**What the task asks:**
Produce a word-for-word copy of the data that follows, excluding images.

(Stored data)
———

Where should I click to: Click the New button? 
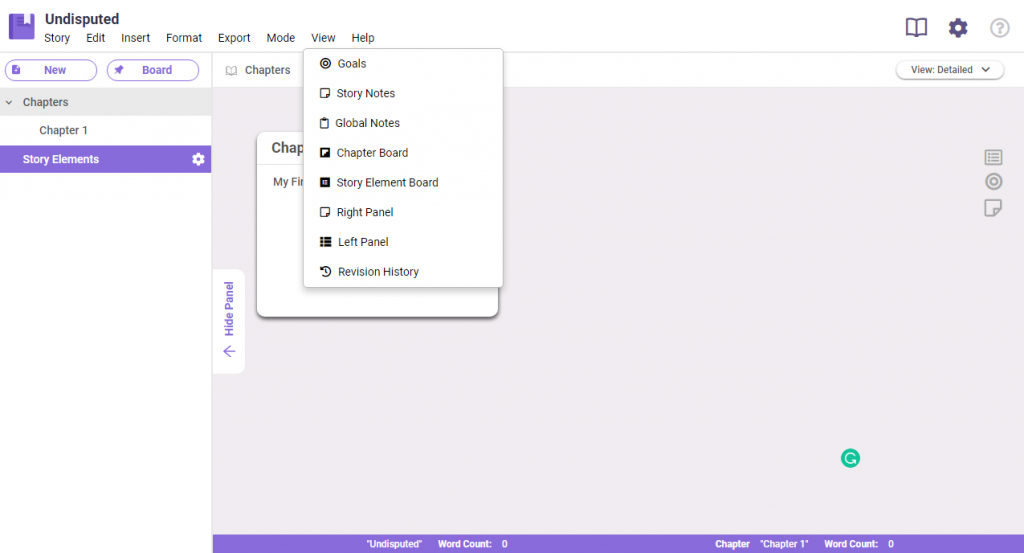(51, 70)
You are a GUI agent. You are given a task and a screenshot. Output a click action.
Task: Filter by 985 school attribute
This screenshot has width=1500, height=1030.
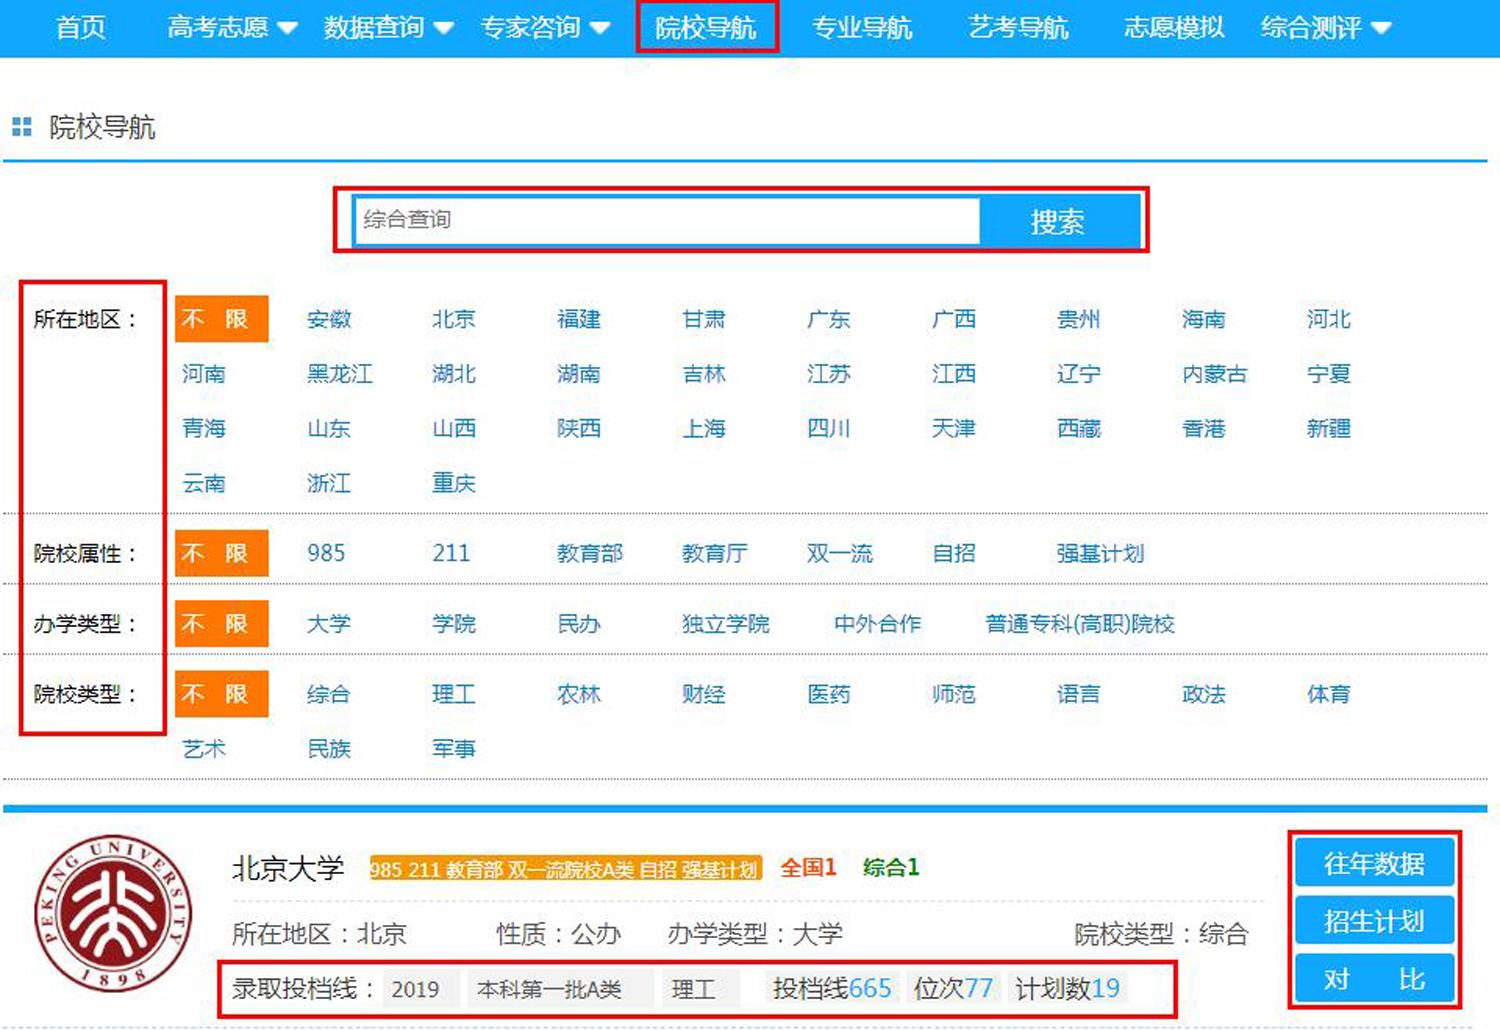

———

**Reply to the task:**
Where should I click to: Click the New button? 
(51, 70)
You are a GUI agent. You are given a task and a screenshot. Output a click action.
Task: Filter by 985 school attribute
This screenshot has width=1500, height=1030.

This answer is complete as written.